_Exercise goal_
What are the lines, copied exactly, from the one containing "Responsible gambling (69, 2401)" through the last line of the records below, both included?

___

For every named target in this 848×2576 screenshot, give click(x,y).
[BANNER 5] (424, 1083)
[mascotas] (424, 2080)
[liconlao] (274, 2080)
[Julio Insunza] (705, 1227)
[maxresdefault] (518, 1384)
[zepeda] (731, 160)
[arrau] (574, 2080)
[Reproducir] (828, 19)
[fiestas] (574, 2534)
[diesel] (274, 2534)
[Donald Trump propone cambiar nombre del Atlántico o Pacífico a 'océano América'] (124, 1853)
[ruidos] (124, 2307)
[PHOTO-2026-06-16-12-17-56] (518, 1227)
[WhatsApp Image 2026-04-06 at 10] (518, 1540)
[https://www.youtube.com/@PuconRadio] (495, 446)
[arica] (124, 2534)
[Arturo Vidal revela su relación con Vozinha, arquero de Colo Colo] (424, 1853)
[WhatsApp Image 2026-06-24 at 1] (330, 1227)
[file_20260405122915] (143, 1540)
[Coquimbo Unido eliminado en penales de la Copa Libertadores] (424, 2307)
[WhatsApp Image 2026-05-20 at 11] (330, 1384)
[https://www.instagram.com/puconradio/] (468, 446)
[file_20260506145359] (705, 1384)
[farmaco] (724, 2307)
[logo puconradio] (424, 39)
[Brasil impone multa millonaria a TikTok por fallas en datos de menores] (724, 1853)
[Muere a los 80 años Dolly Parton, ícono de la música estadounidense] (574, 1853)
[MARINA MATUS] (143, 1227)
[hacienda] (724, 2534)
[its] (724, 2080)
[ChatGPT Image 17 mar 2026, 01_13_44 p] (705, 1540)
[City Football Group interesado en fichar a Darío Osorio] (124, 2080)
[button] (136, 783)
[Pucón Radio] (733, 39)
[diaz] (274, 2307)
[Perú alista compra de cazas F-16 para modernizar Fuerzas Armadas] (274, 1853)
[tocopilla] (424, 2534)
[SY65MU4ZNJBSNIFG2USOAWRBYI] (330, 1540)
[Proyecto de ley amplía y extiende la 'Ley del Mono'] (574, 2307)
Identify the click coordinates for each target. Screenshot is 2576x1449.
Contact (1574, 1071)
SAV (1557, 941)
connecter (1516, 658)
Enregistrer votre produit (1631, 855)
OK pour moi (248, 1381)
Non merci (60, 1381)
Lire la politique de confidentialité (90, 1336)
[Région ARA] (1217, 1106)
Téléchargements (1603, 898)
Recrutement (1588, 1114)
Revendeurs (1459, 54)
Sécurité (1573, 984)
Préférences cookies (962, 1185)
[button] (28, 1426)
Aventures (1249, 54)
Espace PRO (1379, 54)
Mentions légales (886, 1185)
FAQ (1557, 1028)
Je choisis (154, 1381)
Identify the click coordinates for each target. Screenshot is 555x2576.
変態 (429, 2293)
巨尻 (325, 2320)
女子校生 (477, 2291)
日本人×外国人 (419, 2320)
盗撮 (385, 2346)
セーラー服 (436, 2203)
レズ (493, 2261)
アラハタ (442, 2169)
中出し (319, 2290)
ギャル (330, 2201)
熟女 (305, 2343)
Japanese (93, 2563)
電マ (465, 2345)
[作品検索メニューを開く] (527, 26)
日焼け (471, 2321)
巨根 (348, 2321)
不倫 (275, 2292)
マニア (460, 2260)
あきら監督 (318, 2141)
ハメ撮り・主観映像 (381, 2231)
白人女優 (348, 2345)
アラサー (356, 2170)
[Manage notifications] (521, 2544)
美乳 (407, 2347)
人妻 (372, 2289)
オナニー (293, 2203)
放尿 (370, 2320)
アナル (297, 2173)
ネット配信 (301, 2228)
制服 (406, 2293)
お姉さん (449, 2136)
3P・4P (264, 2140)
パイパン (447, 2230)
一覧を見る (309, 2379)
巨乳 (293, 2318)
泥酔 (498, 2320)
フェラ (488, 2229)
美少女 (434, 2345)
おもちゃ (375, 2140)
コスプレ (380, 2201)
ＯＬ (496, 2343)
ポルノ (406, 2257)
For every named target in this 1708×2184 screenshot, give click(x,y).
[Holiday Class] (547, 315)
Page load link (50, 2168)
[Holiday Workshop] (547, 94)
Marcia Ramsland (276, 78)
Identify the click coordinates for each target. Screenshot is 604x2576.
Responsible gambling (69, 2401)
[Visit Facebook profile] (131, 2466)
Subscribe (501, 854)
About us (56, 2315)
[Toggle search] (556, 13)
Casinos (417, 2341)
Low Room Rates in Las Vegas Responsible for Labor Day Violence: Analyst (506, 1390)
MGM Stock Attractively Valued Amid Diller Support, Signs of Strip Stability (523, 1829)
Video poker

___

_Solution to this exercise_
Responsible gambling (69, 2401)
[Visit Facebook profile] (131, 2466)
Subscribe (501, 854)
About us (56, 2315)
[Toggle search] (556, 13)
Casinos (417, 2341)
Low Room Rates in Las Vegas Responsible for Labor Day Violence: Analyst (506, 1390)
MGM Stock Attractively Valued Amid Diller Support, Signs of Strip Stability (523, 1829)
Video poker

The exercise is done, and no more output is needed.